Passage shown:
=====
Re: "a reference to"
Re: "a reference to"
- Subject: Re: "a reference to"
- From: has <email@hidden>
- Date: Fri, 11 Jan 2008 15:34:12 +0000
On 10 Jan 2008, at 23:14, Mark Alldritt wrote:
You could then close the rest of the
loop by making AppleScript actually validate an object reference
against the
dictionary - at least generating an error/warning when things are not
explicit.
Errors would be a bad idea. Warnings might be okay as long as they
were optional.
Early versions of appscript tried to enforce references as you
describe. The problem is that application dictionaries are neither
sufficiently detailed nor accurate for this sort of client-side
enforcement to be done without false positives occurring. After a year
I ended up pulling all the validation stuff out again; it just caused
more hassles than it was worth.
The other thing is that client-side validation isn't really all that
useful in a dynamic language such as AppleScript: any validation it
might do at runtime would be done shortly after by the application
anyway, so is just a duplication of effort.
=====
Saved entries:
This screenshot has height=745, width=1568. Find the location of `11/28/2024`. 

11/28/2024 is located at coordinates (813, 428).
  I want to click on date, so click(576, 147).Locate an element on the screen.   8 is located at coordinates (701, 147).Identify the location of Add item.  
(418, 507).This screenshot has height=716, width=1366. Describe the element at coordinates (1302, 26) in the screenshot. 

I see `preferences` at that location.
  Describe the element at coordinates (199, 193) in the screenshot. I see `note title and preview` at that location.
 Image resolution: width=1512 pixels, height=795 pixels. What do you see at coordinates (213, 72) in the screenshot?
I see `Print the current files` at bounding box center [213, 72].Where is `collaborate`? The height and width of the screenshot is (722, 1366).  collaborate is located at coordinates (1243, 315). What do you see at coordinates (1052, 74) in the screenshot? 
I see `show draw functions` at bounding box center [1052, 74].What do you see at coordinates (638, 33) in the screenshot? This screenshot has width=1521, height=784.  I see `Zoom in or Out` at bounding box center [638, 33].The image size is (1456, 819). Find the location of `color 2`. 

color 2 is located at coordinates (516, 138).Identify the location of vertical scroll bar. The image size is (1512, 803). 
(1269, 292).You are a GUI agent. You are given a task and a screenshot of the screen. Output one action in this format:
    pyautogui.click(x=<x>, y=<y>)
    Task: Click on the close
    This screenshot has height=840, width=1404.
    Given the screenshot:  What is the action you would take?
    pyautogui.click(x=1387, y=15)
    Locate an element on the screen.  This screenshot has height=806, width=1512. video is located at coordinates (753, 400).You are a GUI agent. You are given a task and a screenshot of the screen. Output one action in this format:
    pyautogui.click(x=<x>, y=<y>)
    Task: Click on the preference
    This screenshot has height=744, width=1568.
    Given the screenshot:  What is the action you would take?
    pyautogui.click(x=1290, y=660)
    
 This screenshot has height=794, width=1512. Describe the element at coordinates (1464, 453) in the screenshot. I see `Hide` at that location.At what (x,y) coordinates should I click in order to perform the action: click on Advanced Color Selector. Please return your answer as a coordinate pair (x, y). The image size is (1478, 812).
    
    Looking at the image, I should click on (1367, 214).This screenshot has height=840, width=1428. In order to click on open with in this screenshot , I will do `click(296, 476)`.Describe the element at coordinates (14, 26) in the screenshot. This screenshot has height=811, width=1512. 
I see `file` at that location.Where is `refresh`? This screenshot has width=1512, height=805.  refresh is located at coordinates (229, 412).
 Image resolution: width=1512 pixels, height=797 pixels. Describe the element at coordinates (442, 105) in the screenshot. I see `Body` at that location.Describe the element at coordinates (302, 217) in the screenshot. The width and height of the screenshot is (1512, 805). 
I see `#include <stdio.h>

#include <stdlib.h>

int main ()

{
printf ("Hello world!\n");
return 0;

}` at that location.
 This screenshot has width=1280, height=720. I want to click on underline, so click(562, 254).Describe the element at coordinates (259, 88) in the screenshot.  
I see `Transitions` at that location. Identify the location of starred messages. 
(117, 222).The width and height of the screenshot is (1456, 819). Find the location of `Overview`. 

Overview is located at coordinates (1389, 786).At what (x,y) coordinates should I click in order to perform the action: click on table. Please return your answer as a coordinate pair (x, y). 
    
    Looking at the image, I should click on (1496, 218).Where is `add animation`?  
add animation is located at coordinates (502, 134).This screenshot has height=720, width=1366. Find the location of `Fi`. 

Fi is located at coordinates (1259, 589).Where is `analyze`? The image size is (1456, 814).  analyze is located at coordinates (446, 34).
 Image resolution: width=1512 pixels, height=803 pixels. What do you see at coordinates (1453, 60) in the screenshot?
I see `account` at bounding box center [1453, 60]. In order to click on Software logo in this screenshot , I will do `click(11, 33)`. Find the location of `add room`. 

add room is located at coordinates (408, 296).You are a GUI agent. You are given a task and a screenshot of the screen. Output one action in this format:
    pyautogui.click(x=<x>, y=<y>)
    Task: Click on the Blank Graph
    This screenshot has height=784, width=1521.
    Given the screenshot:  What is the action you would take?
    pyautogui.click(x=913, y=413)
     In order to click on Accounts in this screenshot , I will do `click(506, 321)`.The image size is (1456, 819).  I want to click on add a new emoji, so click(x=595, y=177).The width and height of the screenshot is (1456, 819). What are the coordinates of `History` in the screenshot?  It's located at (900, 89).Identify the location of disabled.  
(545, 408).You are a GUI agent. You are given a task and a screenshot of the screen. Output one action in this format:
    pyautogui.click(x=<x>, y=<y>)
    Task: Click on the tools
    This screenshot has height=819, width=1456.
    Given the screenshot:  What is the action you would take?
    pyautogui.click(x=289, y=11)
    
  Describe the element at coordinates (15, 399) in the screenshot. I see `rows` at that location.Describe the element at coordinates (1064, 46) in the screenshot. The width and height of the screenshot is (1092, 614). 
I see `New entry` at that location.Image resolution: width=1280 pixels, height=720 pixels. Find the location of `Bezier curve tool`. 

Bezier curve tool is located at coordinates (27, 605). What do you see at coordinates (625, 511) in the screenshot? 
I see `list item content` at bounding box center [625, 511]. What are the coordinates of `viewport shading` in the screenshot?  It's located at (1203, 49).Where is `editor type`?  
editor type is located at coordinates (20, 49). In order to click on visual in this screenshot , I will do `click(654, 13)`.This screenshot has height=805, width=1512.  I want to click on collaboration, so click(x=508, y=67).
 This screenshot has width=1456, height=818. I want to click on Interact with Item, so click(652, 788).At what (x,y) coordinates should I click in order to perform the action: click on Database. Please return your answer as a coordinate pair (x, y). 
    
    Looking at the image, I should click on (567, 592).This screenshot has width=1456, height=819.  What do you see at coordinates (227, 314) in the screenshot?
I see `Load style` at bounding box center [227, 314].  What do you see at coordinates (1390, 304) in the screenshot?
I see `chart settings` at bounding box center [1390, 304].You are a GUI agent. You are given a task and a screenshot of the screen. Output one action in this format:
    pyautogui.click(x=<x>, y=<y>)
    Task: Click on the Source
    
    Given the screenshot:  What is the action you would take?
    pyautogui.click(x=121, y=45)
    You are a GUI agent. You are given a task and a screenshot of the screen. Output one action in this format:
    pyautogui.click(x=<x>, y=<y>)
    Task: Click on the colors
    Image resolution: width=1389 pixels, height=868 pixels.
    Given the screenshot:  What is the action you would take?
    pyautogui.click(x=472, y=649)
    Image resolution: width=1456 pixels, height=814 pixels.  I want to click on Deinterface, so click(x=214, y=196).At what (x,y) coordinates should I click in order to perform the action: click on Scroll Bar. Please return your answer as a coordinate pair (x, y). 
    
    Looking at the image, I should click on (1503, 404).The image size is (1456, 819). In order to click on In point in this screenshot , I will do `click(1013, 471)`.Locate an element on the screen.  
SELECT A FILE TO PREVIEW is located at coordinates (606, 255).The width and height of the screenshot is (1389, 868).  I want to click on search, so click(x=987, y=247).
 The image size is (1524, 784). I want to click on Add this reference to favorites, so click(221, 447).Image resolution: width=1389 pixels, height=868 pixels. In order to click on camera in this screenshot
=====
Tasks to perform:
**1.** Repeat the part of the message about AppleScript reference validation that starts with "Errors would be" and goes on through "it was worth.".
**2.** In the message about AppleScript reference validation, how long did the writer keep validation in early appscript before taking it out again?
**3.** Write the next part of the message about AppleScript reference validation, picking up after its final sentence.

Task-by-task outputs:
**1.**
Errors would be a bad idea. Warnings might be okay as long as they
were optional.
Early versions of appscript tried to enforce references as you
describe. The problem is that application dictionaries are neither
sufficiently detailed nor accurate for this sort of client-side
enforcement to be done without false positives occurring. After a year
I ended up pulling all the validation stuff out again; it just caused
more hassles than it was worth.

**2.** A year.

**3.**
Compile-time validation may be of some use in [optionally] statically
typed languages such as ObjC; e.g. Scripting Bridge generates glue
headers based on the class structures and hierarchy defined by the
application dictionary. Although again, unless this enforcement is
optional it's going to be counterproductive any time users encounter
an imperfect or insufficiently detailed dictionary. (e.g. SB doesn't
provide a 'compatibility' option; users have to resort to raw AE codes
any time the terminology-based API barfs, which somewhat defeats the
purpose of having a high-level API in the first place.) And even then
it isn't all that big a win, given all the other things that can still
go wrong at runtime.
...
Finally, what novice scripters really need isn't yet more runtime
validation that occurs well down the line when they come to run their
code; it's immediate, interactive assistance and feedback in
constructing well-formed code in the first place. This is why I keep
pointing to newer environments such as Alice and Scratch, because once
you replace 'dumb' character-based source code with an 'intelligent'
structure editor these sorts of facilities are straightforward to
provide.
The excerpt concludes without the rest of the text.